There was one point in 2019 where a few people on my Twitter feed were constantly talking about CrossCode. It wasn’t everyone, mind – I don’t think it managed to reach that kind of an impact, at least back then. But those who were playing this throwback 16-bit RPG could not stop talking about how good it was. After diving into the Switch port a year later, I can safely say the same.
It’s worth mentioning that much of the nostalgia is just… not there for me. I never played any of the classic Final Fantasy games. I only got around Chrono Trigger for a couple hours on a tablet at least 10 years ago, and never got too far into the story either. I have always admired them for what they are, and I keep telling myself I will play at least a couple of them at some point. I’ll let you know if that happens eventually. But for now, CrossCode has been scratching that itch in some really interesting ways that I was not expecting from the trailers and general info alone.
The story begins with Lea, an android of sorts who wakes up one day without a trace of memory. Typical video game trope. The interesting twist here is that she wakes up inside an MMO, called CrossWorlds, and quickly learns that she simply needs to play in order to regain her past. After a couple first interactions, some characters quickly recognize her, and a mystery begins to develop around who she was, and the impact she had on this virtual world.
I had avoided all bits of story until I sat down with the game, so this was a pleasant surprise to say the least. As a proud member of the group of people who didn’t quite understand why Sword Art Online had that sudden change of direction mid-season, I was quickly sold on the idea of diving into yet another MMO world, without actually playing one, and see it unfold.
CrossCode constantly toys with this idea, and it’s easy to notice the care in small details to support this imagery. As much as it looks like an old RPG, it’s not held back by the limitations of the past era. Start walking around this world and you’ll be greeted by many NPCs – some of them are static and waiting for you to talk to them, as usual, but others feel like actual players.

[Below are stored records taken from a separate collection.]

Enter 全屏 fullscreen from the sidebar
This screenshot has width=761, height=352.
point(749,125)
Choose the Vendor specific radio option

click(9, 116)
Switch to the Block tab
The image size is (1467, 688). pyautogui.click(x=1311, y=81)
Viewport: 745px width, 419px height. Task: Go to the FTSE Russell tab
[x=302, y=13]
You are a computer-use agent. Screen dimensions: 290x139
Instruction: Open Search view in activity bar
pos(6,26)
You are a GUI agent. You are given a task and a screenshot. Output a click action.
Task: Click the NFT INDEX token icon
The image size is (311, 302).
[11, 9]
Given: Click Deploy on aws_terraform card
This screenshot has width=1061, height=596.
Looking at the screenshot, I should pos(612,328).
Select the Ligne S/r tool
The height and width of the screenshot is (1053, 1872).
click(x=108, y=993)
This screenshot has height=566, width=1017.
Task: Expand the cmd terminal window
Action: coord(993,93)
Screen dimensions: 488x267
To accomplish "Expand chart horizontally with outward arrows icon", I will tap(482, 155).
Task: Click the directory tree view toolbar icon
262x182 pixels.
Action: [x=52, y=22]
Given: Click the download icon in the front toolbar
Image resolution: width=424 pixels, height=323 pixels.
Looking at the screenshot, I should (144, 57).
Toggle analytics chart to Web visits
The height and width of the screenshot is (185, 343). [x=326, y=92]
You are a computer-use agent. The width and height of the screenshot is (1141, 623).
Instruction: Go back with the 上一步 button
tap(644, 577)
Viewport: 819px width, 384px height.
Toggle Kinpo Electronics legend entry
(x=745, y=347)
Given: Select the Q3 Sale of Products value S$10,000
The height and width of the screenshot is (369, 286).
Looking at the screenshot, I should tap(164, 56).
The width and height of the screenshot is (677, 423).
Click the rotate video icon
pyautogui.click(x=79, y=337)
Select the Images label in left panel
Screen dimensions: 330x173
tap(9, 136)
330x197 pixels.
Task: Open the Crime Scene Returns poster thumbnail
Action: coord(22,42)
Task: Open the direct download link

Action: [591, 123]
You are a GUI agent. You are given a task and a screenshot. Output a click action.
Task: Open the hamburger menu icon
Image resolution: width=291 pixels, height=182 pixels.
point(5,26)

Every time I wandered in a town or its whereabouts, I always stumbled upon other characters running either alone or in groups. Occasionally, I’d catch a couple of them having a casual chat about their plans for the day, involving lots of grinding in the fields nearby, or just mentioning a relevant piece of information. It’s all scripted, sure, but it’s done in a way that feels organic, as if I were actually surrounded by other players in a server.
The main story is equally enchanting. You begin to meet other characters whom can’t stop gushing about the game’s classes or a feat they have done recently. Over time, they will become available to join your party, maintaining that same grace I mentioned before as they tell you how they’ll be online at a certain time or to just hit them up using the game’s party system and they will show up to help. It would have been interesting to see this play out with a time element of sorts, but I’m not sure if it would have integrated well with the overall experience.
This is a classic RPG, after all, so the story doesn’t take long to recognize into the fact that you’re meant to defeat a lurking evil that is getting closer and closer, but there’s many moments in between that made it stand out, such as this character in the first few hours who awaits you at the end of an area after challenging you for a duel, and then it actually happens. It doesn’t matter if you win or lose (this is to say that I, in fact, lost) which I appreciated, but it was a moment that I took seriously either way. Kinda like a “I need to prove” myself scenario that caught me off guard, but added so much to the world.
As you follow Lea’s story, there’s an array of side quests to hunt and complete. They aren’t that imaginative, often involving fetching a certain set of items or killing a number of enemies for a certain item drop. But they are necessary, as you will need to get experience from everywhere you can in order to survive. CrossCode can be tough, and requires a significant amount of gridding that becomes a bit tiring after a while, unless you are absolutely into the idea of battling the same enemies over and over. If that’s your case, then you will love it, since the combat is fast, snappy, and ever inviting. It’s worth mentioning that, while I didn’t use it myself, there’s the possibility of customizing the difficulty in different ways (tuning the received damage, enemy attack frequency, and puzzle speed for the ones that have moving platforms) – this is present in the very first moments of the game, with a message from the developers that made it a kind gesture, and a welcoming addition considering how few RPGs like this allow for such a thing.
It all just evolves from there. There’s an inventory where you can equip Lea with new gear, a modest skill tree that branches out in four different specialties, and tons of secrets laying around. Dungeons are great, too, and take a considerable amount of time and effort to get through. At times, they have led me to make a side eye to my phone, tempted to just look for the solution on YouTube, but they’re tied with logic and physics in a way that it works, even for someone like myself who isn’t very good at them. During my time with the game, though, I much preferred to be out in the wild fighting against mobs. There’s this one enemy that is basically a meerkat wearing headphones and I loved it, but all of them have their own thing.
It’s easy to get lost in the virtual landscapes of CrossCode. I don’t think the idea would work as well as it does without a compelling set of characters to go with, as well as interesting and tight designed elements that join the experience. For me, the charm lies on how it understands its sense of place – making a world within a world feel alive in unique ways. And who knows, perhaps I’ll become the person who won’t stop mentioning CrossCode anytime soon either, and for good reason.